CDC releases guidelines for reopening schools

National

Schoolchildren wait in line to use the toilet in the schoolyard of the Sainte Aurelie primary school of Strasbourg, eastern France, Thursday, May 14, 2020. The government has allowed parents to keep children at home amid fears prompted by the COVID-19, as France is one of the hardest-hit countries in the world. Authorities say 86% of preschools and primary schools are reopening this week. (AP Photo/Jean-Francois Badias)

BATON ROUGE, La. (NBC 33 & FOX 44) – School officials will have a long checklist to go through before reopening.

The CDC just released its guidelines for reopening schools across the country and includes big changes.

The risk of COVID-19 spread increases in school settings as follows:

• Lowest Risk: Students and teachers engage in virtual-only classes, activities, and events.


• More Risk: Small, in-person classes, activities, and events. Groups of students stay together and with the same teacher throughout/across school days and groups do not mix.
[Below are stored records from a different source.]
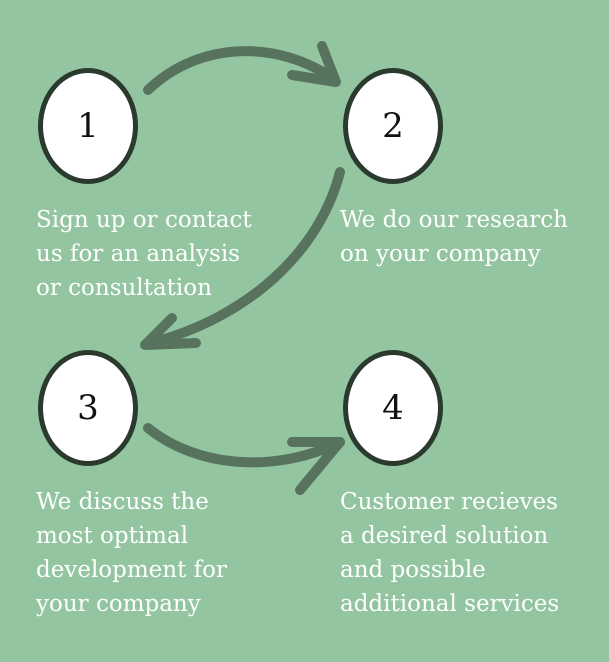 The image size is (609, 662). Describe the element at coordinates (440, 254) in the screenshot. I see `step-2-line: on your company` at that location.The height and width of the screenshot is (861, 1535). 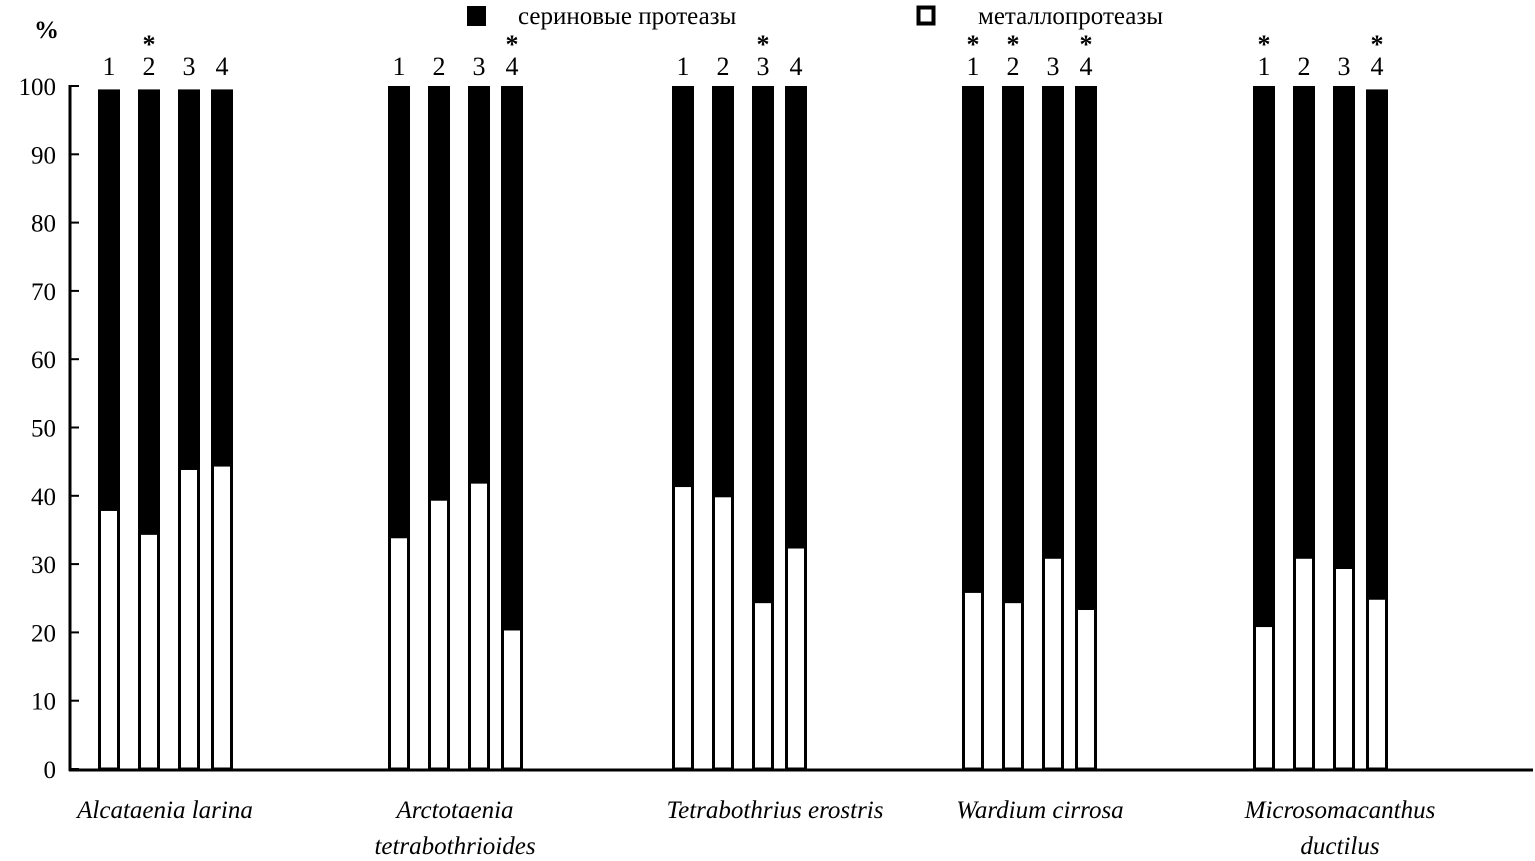 What do you see at coordinates (454, 810) in the screenshot?
I see `group-label: Arctotaenia` at bounding box center [454, 810].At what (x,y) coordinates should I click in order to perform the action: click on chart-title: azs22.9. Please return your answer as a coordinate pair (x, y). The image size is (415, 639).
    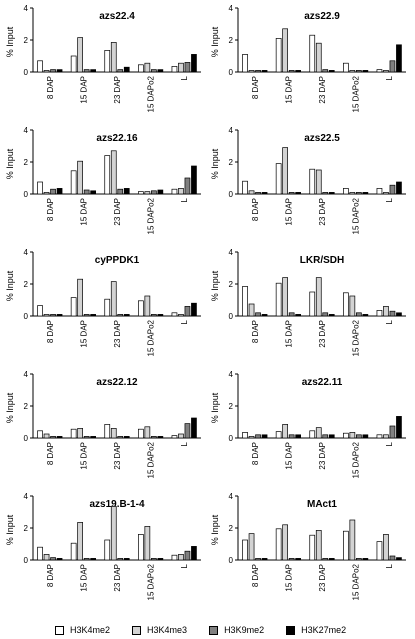
    Looking at the image, I should click on (322, 16).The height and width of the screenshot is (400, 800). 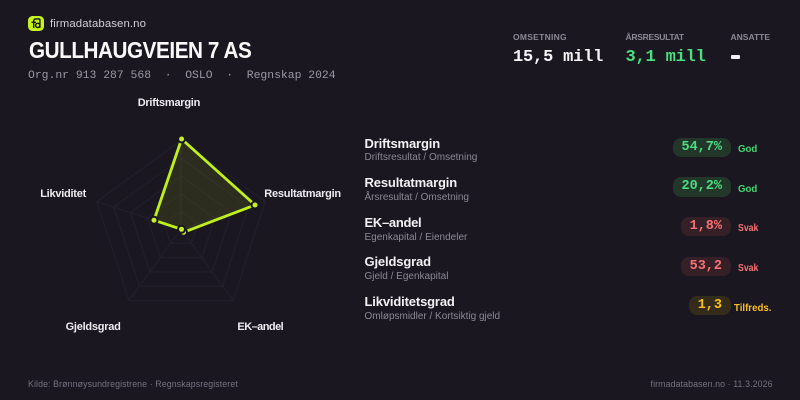 What do you see at coordinates (260, 327) in the screenshot?
I see `svg-text: EK–andel` at bounding box center [260, 327].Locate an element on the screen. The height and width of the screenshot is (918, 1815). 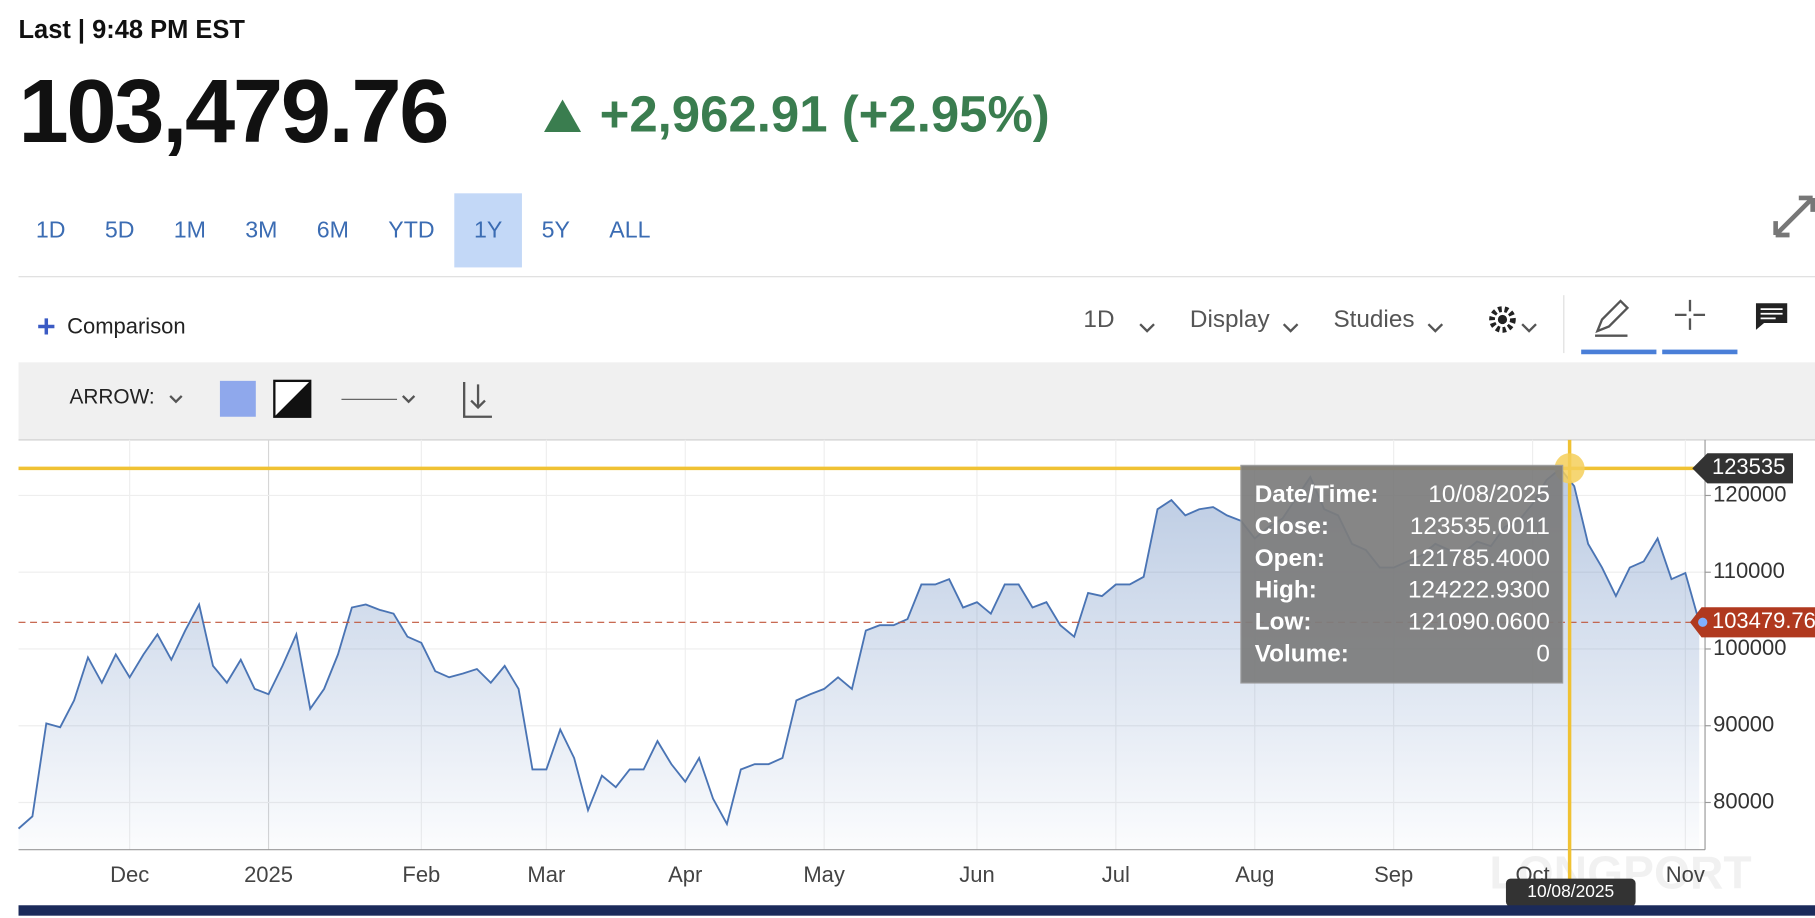
x-tick-label: Dec is located at coordinates (130, 874). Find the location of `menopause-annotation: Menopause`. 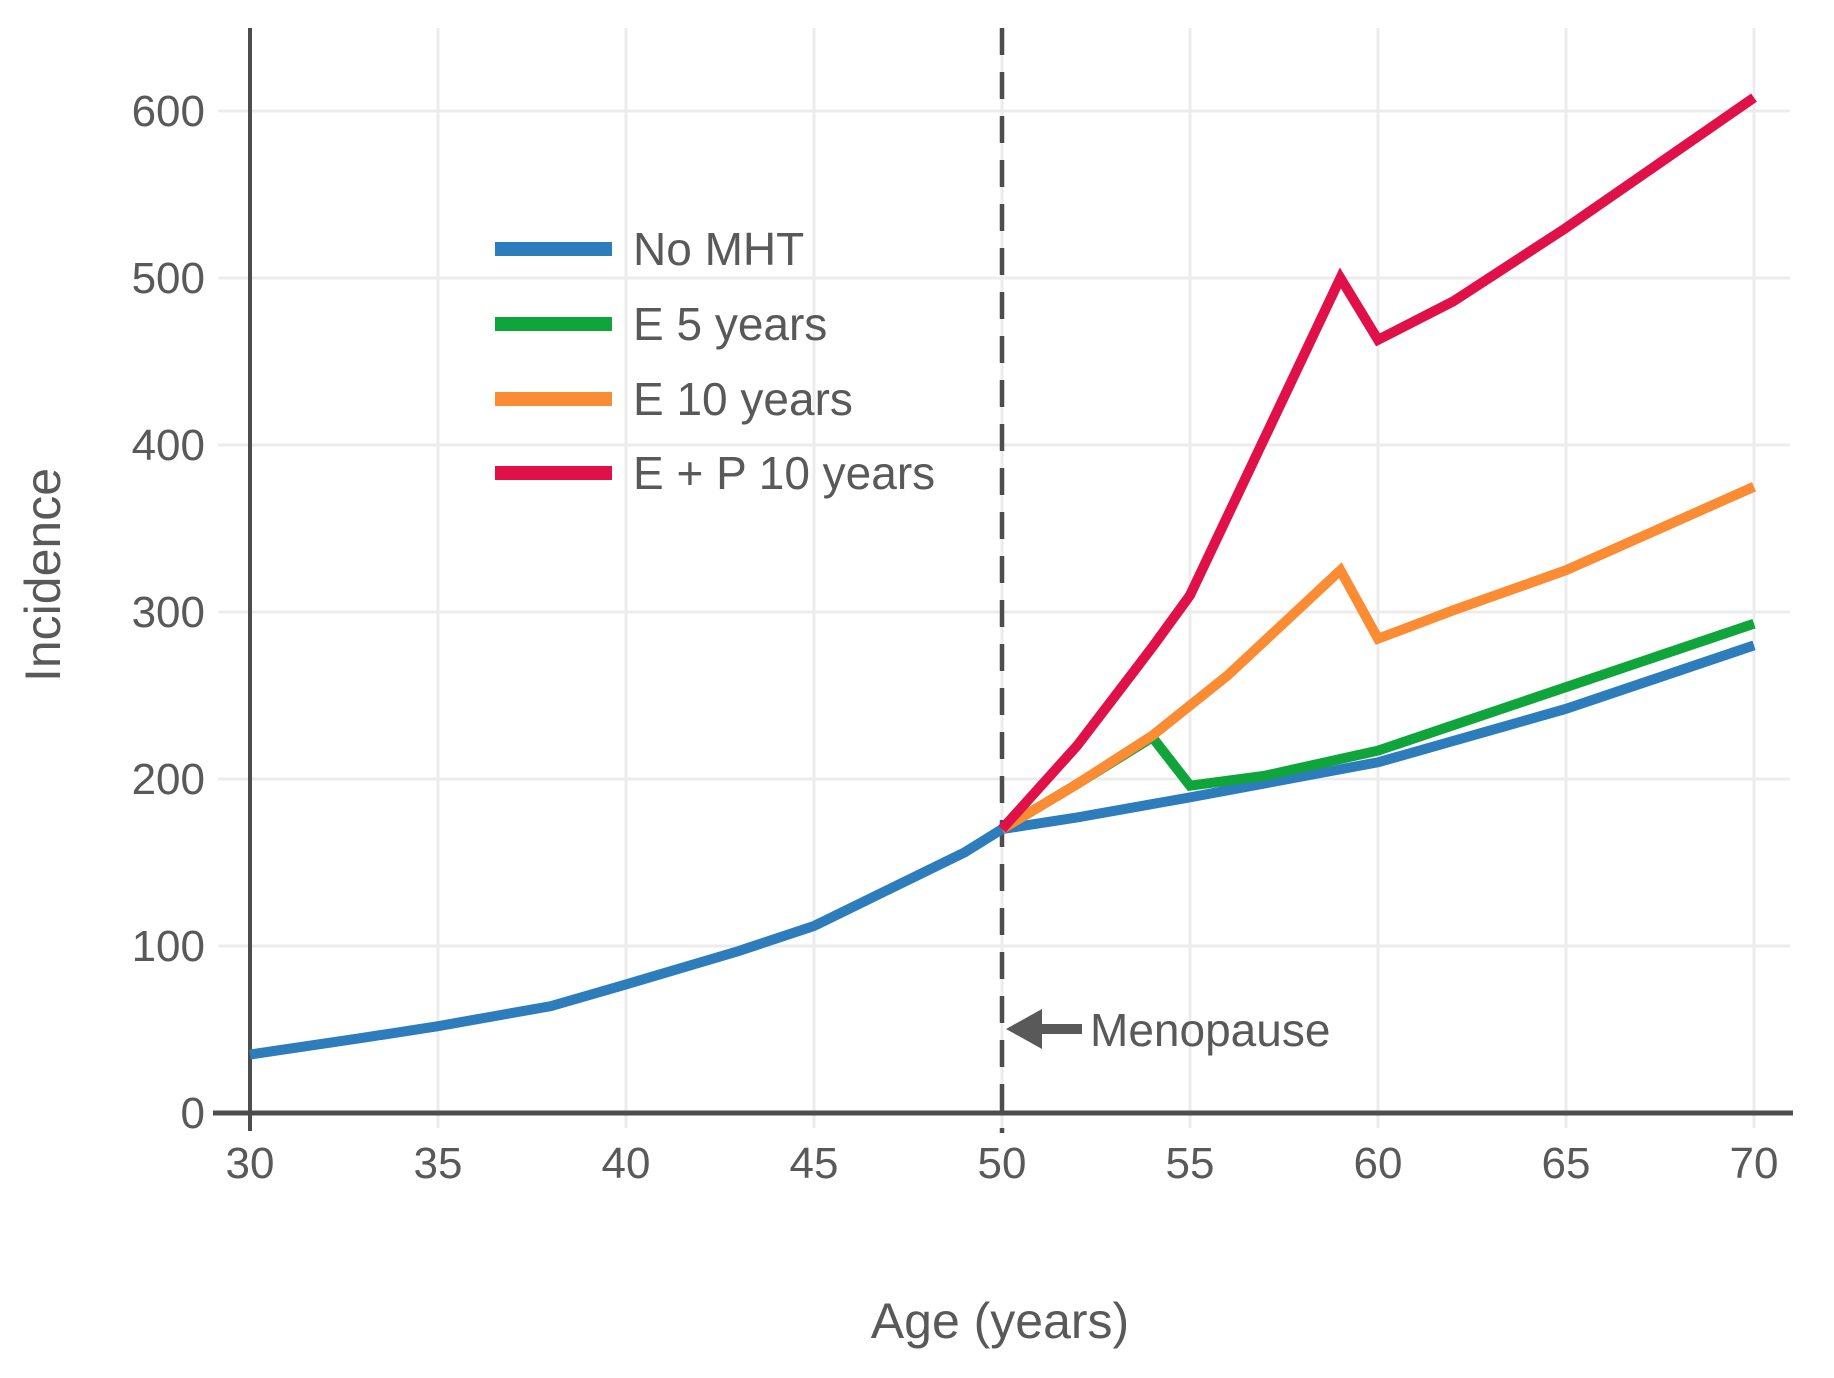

Students remain at least 6 feet apart and do not share objects (e.g., hybrid virtual and in-person class structures, or staggered/rotated scheduling to accommodate smaller class sizes).


• Highest Risk: Full sized, in-person classes, activities, and events. Students are not spaced apart, share classroom materials or supplies, and mix between classes and activities.

The following adjustments are recommended in classrooms:
• Space seating/desks at least 6 feet apart when feasible.
• Turn desks to face in the same direction (rather than facing each other), or have students sit on only one side of tables, spaced apart.
• Create distance between children on school buses (g., seat children one child per row, skip rows) when possible.
• Cloth face coverings should not be placed on children younger than 2 years old, anyone who has trouble breathing or is unconscious, anyone who is incapacitated or otherwise unable to remove the cloth face covering without assistance.
• Discourage sharing of items that are difficult to clean or disinfect.
• Keep each child’s belongings separated from others’ and in individually labeled containers, cubbies, or areas.
• Avoid sharing electronic devices, toys, books, and other games or learning aids.
• Install physical barriers, such as sneeze guards and partitions, particularly in areas where it is difficult for individuals to remain at least 6 feet apart (e.g., reception desks).
• Provide physical guides, such as tape on floors or sidewalks and signs on walls, to ensure that staff and children remain at least 6 feet apart in lines and at other times (e.g. guides for creating “one way routes” in hallways).
• Have children bring their own meals as feasible, or serve individually plated meals in classrooms instead of in a communal dining hall or cafeteria, while ensuring the safety of children with food allergies.
• Use disposable food service items (e.g., utensils, dishes). If disposable items are not feasible or desirable, ensure that all non-disposable food service items are handled with gloves and washed with dish soap and hot water or in a dishwasher. Individuals should wash their hands after removing their gloves or after directly handling used food service items.
• If food is offered at any event, have pre-packaged boxes or bags for each attendee instead of a buffet or family-style meal. Avoid sharing food and utensils and ensure the safety of children with food allergies.

Even with these new guidelines, according to the CDC, “Schools can determine, in collaboration with state and local health officials to the extent possible, whether and how to implement these considerations while adjusting to meet the unique needs and circumstances of the local community. Implementation should be guided by what is feasible, practical, acceptable and tailored to the needs of each community.”